ISO 13485 vs FDA 21 CFR 820 – understand the differences

Are you developing medical devices for both the EU and the US? Learn how to avoid duplication and ensure compliance with both ISO 13485 and FDA’s 21 CFR 820.

You have received the green light to bring your company’s medical device to market in both the EU and the US.

You feel confident working with ISO 13485. But as soon as you dive into the FDA’s Quality System Regulation (QSR), 21 CFR 820, you realise that what seemed like a shared foundation suddenly requires adjustments, additional documentation and new processes.

This is a situation many quality professionals face: operating between two regulatory frameworks that look similar—but are not identical.

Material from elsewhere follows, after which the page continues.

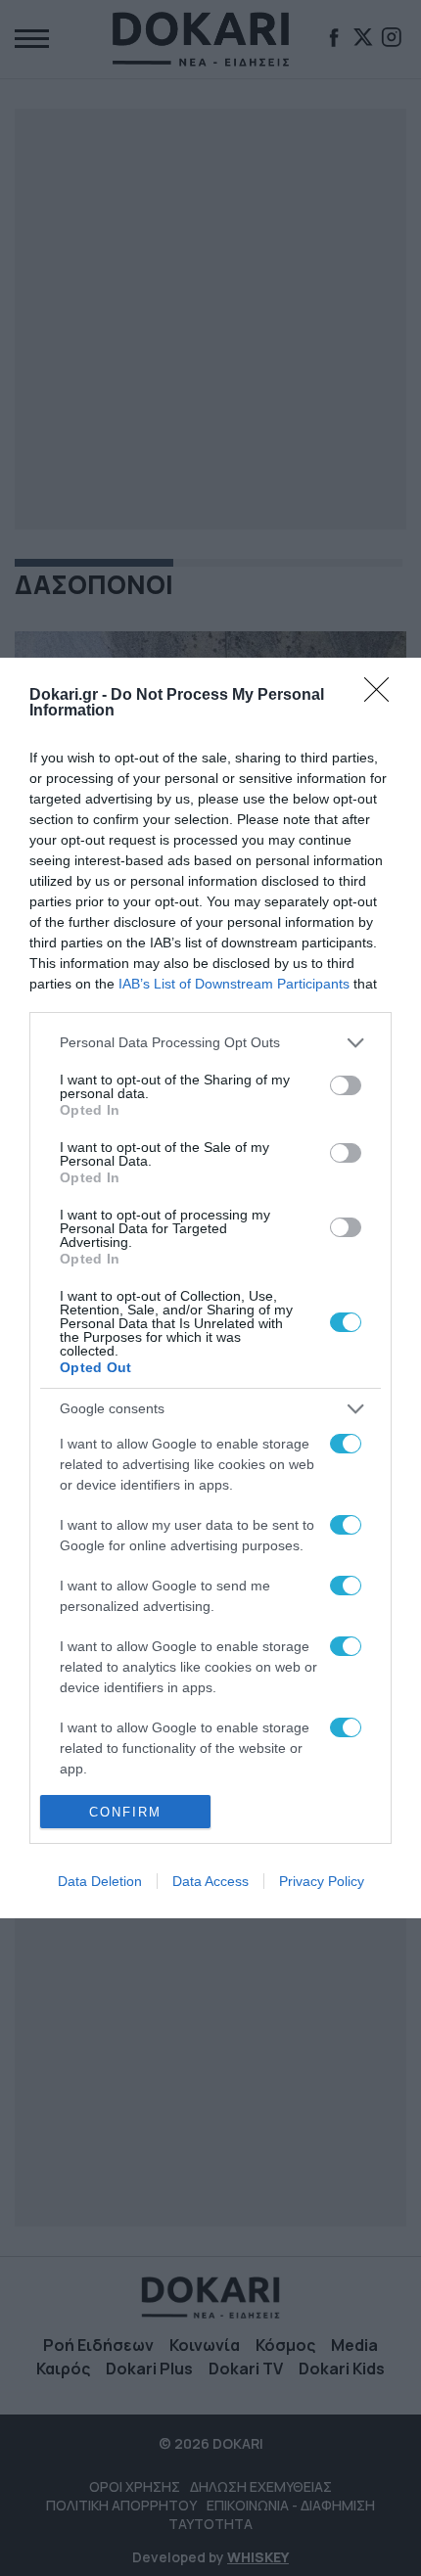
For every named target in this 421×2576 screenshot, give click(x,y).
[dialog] (210, 1288)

Even small differences in terminology and practice can lead to major issues during audits, submissions or post-market activities.

That is why it is essential to understand the key differences—and know how to bridge them.

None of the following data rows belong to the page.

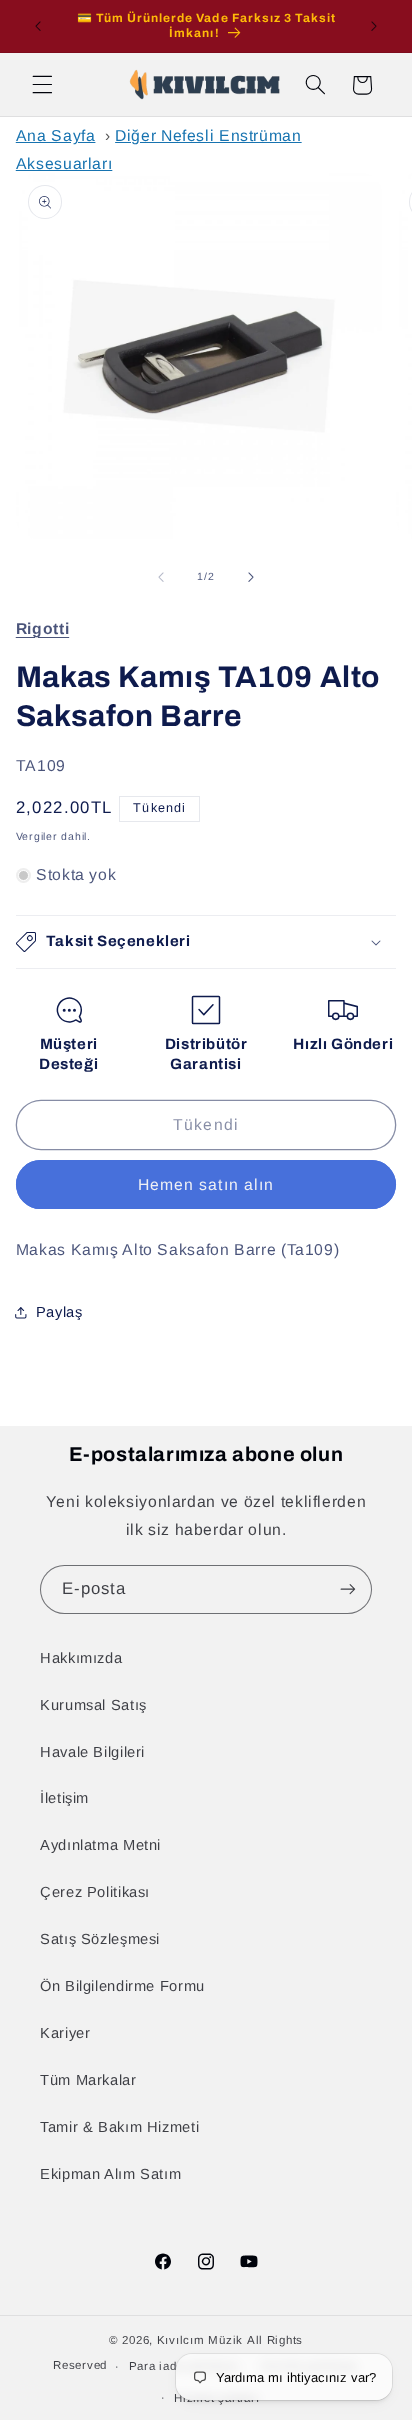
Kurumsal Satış (93, 1705)
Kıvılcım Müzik (200, 2340)
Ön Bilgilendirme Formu (122, 1986)
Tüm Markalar (88, 2080)
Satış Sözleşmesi (100, 1939)
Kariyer (65, 2033)
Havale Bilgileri (92, 1752)
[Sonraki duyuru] (374, 26)
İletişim (64, 1798)
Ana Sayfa (56, 135)
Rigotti (42, 628)
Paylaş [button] (59, 1312)
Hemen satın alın (206, 1184)
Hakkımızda (81, 1658)
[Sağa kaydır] (251, 577)
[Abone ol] (348, 1589)
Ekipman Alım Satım (110, 2174)
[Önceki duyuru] (38, 26)
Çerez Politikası (95, 1892)
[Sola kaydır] (161, 577)
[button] (42, 85)
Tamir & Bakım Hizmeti (119, 2127)
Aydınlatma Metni (100, 1845)
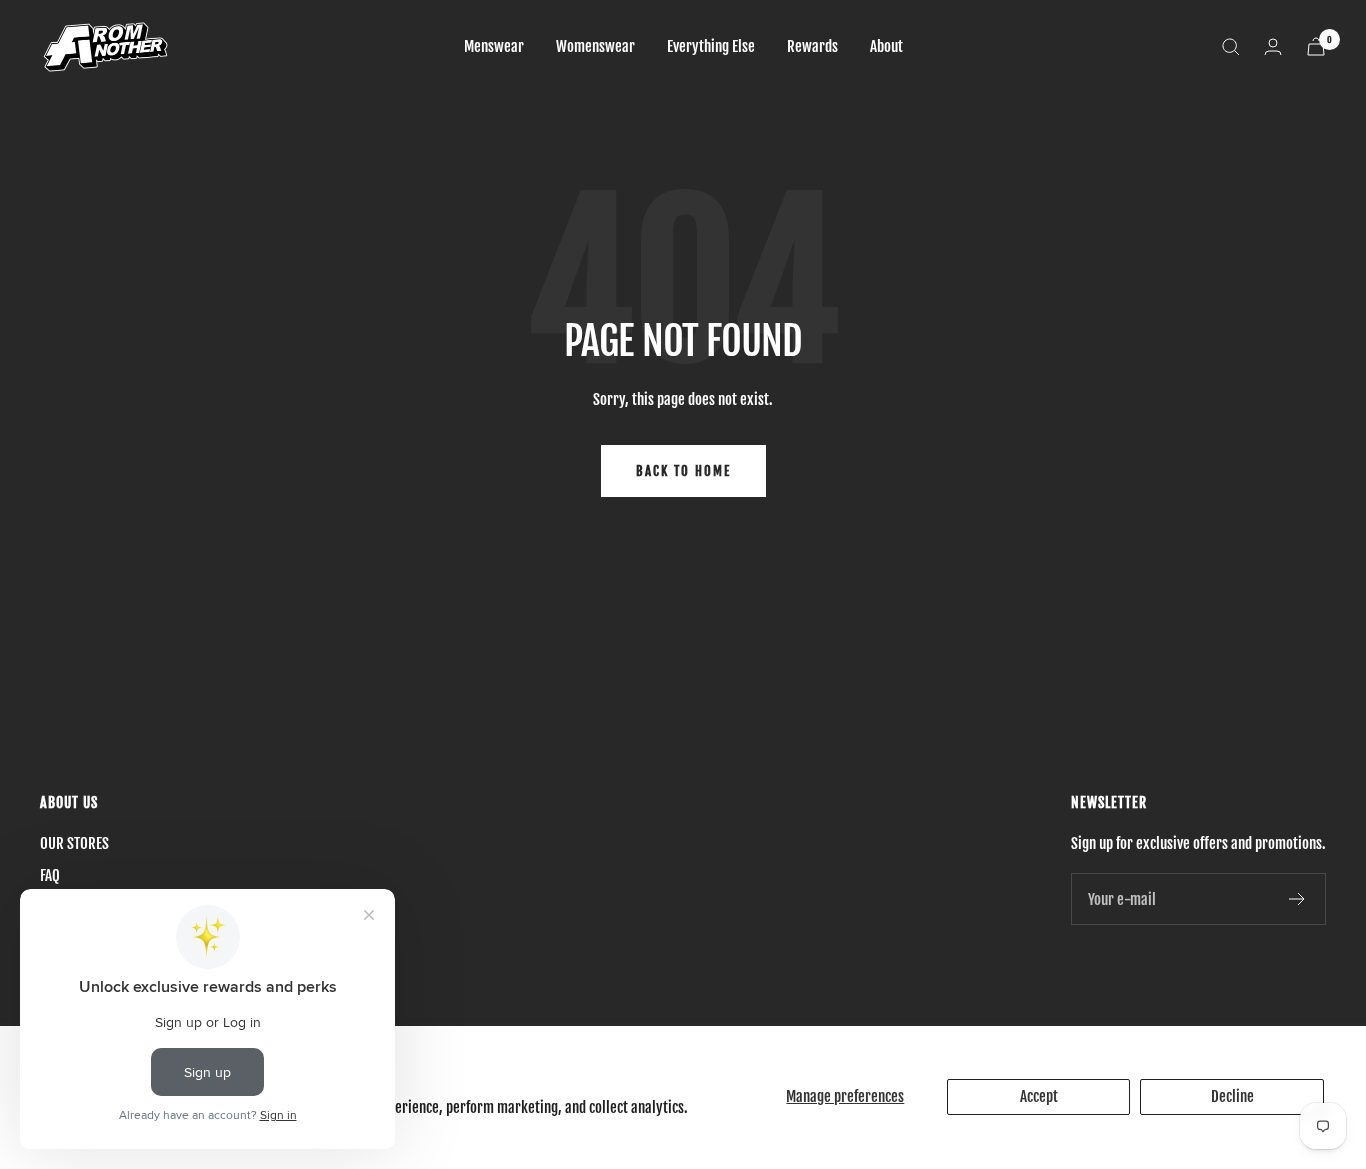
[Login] (1273, 46)
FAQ (50, 875)
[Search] (1231, 47)
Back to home (683, 471)
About (886, 46)
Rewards (812, 46)
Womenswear (595, 46)
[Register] (1297, 899)
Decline (1232, 1096)
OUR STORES (74, 843)
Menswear (494, 46)
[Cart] (1316, 46)
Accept (1039, 1096)
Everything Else (711, 46)
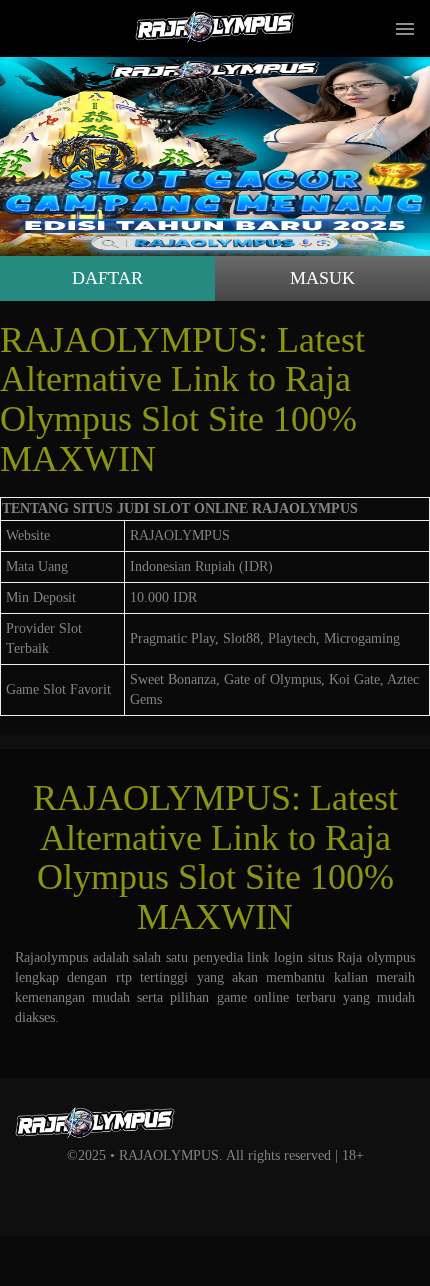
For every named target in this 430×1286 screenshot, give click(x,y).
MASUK (322, 278)
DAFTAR (107, 278)
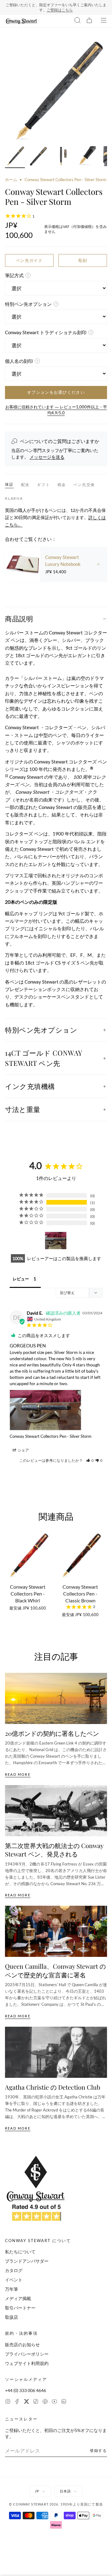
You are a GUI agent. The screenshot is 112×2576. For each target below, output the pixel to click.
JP (37, 2491)
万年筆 (11, 2289)
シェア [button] (23, 1450)
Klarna (14, 498)
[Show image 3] (62, 157)
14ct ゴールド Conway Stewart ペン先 (43, 1058)
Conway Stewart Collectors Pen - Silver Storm (50, 1436)
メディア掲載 (18, 2298)
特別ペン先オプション (41, 1029)
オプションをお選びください (56, 392)
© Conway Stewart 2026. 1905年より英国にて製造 (56, 2504)
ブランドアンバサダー (27, 2261)
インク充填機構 (30, 1086)
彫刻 (82, 260)
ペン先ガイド (29, 260)
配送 (25, 484)
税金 (62, 484)
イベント (13, 2279)
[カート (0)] (89, 21)
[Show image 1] (15, 157)
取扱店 (11, 2317)
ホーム (11, 179)
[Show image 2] (39, 157)
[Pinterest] (45, 2402)
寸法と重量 (22, 1109)
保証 (9, 484)
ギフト (43, 484)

Key differences you need to know

Both ISO 13485 and FDA’s Quality System Regulation (21 CFR 820) define requirements for quality management systems for medical devices—but they do so in slightly different ways.

If you develop or manufacture devices for both the EU and the US, you need to navigate confidently between the two—and understand when processes and documentation can be reused, and when a more localised approach is required.

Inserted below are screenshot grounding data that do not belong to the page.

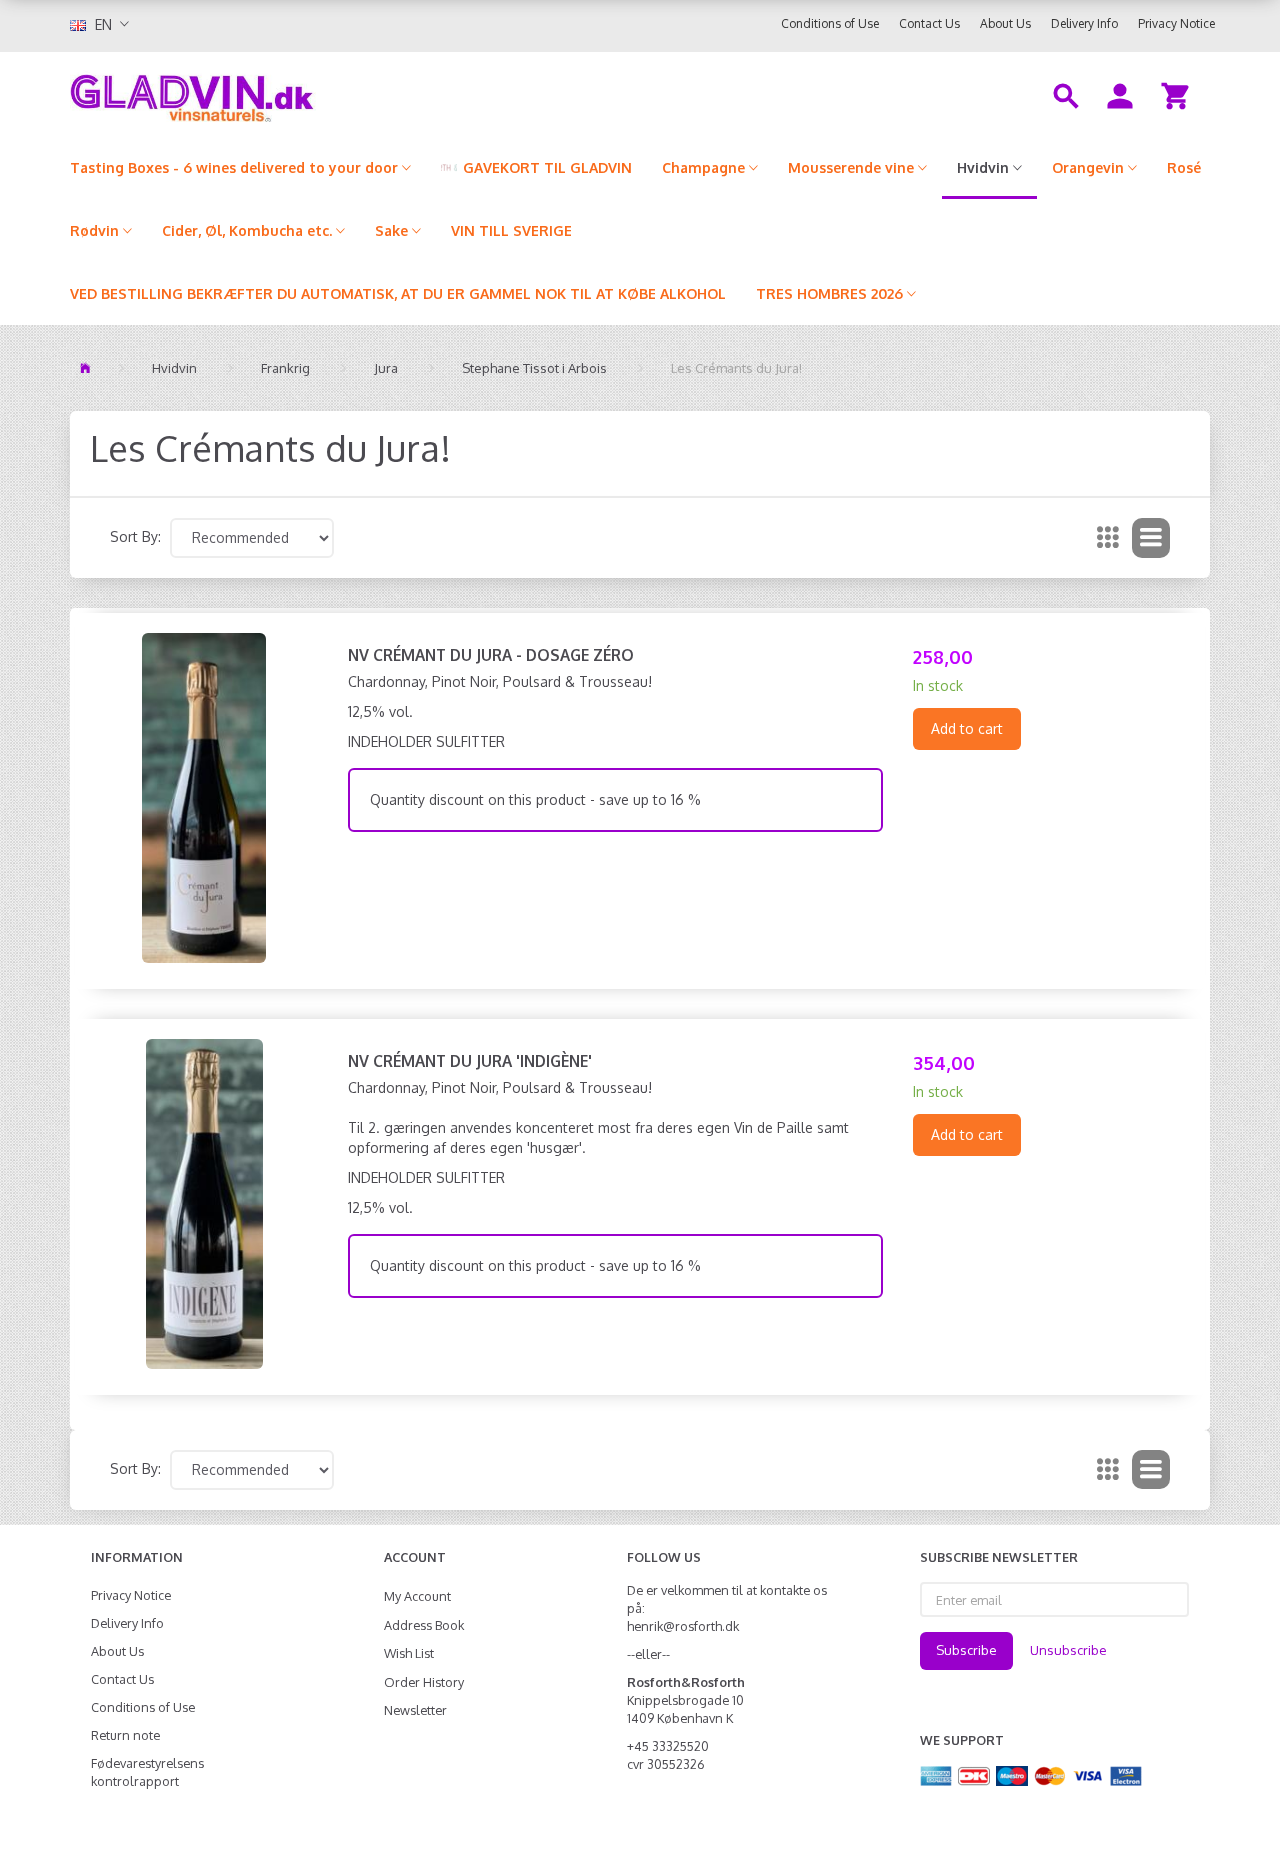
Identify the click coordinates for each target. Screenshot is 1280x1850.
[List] (1151, 538)
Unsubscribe (1068, 1650)
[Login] (1120, 94)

Here are the most important differences:

Risk management

ISO 13485 requires integration of ISO 14971 throughout the entire product lifecycle.

The FDA refers to risk management but does not formally mandate ISO 14971. This means you need to distinguish between best practice and regulatory requirements.

Design control

Design control is central in both frameworks, but FDA requirements under 21 CFR 820.30 are more detailed.

Documentation must be more rigorous, and you should be prepared to present it during inspections.

Management responsibility

Under the FDA regime, there is a stronger emphasis on active management responsibility for the effectiveness of the quality system.

This can impact both governance structures and internal accountability.

Terminology and structure

Many terms appear similar but differ in definition or documentation expectations.

Examples include Corrective and Preventive Action (CAPA) and complaint handling, where precision is critical.

How to handle both frameworks without duplicating work

1. Map differences and overlaps

Start with the processes and documents already in your quality management system—such as SOPs for risk management, design control, management review and CAPA.

Review them one by one and ask:

Does this process meet both ISO 13485 and 21 CFR 820 requirements?

Identify:

  • Where you already comply with both
  • Where gaps exist—especially where FDA requirements are more detailed

Use a simple mapping structure:

  • Existing process
  • ISO 13485 requirement
  • 21 CFR 820 requirement
  • Comments and gaps

Involve key stakeholders from QA, RA and production, and use your own products as case examples. This ensures relevance and operational realism.

2. Perform a targeted gap analysis

Once differences are identified, conduct a structured gap analysis to highlight where your system falls short.

Focus especially on areas where FDA requirements are more specific, such as:

  • Design History File (DHF) documentation
  • Complaint handling processes

Use the analysis strategically:

  • Where is regulatory risk highest?
  • Where is effort low but impact high?

FDA inspectors often expect documented awareness of these differences—even where pragmatic solutions are applied.

A focused gap analysis helps you improve your QMS without unnecessary overimplementation.

3. Train your team in both requirements—and the rationale

Compliance often fails when teams do not understand why requirements differ.

Ensure your team understands:

  • Why ISO and FDA expectations diverge
  • What constitutes sufficient documentation in each case

Use real examples where misunderstandings led to observations or findings.

Consider short, targeted training sessions or workshops—especially for QA, development and management.

When people understand the rationale, they take greater ownership—and your audit readiness improves.

4. Avoid duplication through shared processes and templates

There is no need to maintain parallel systems if one solution can meet both requirements.

Identify where shared approaches are possible:

  • Risk management
  • CAPA
  • Document control
  • Internal audits

Ensure templates clearly demonstrate compliance with both frameworks—for example by referencing both ISO clauses and CFR sections.

Maintain strict version control and clear ownership.

By building bridges instead of duplicating work, you create a more efficient and coherent QMS—with fewer resources and lower compliance risk.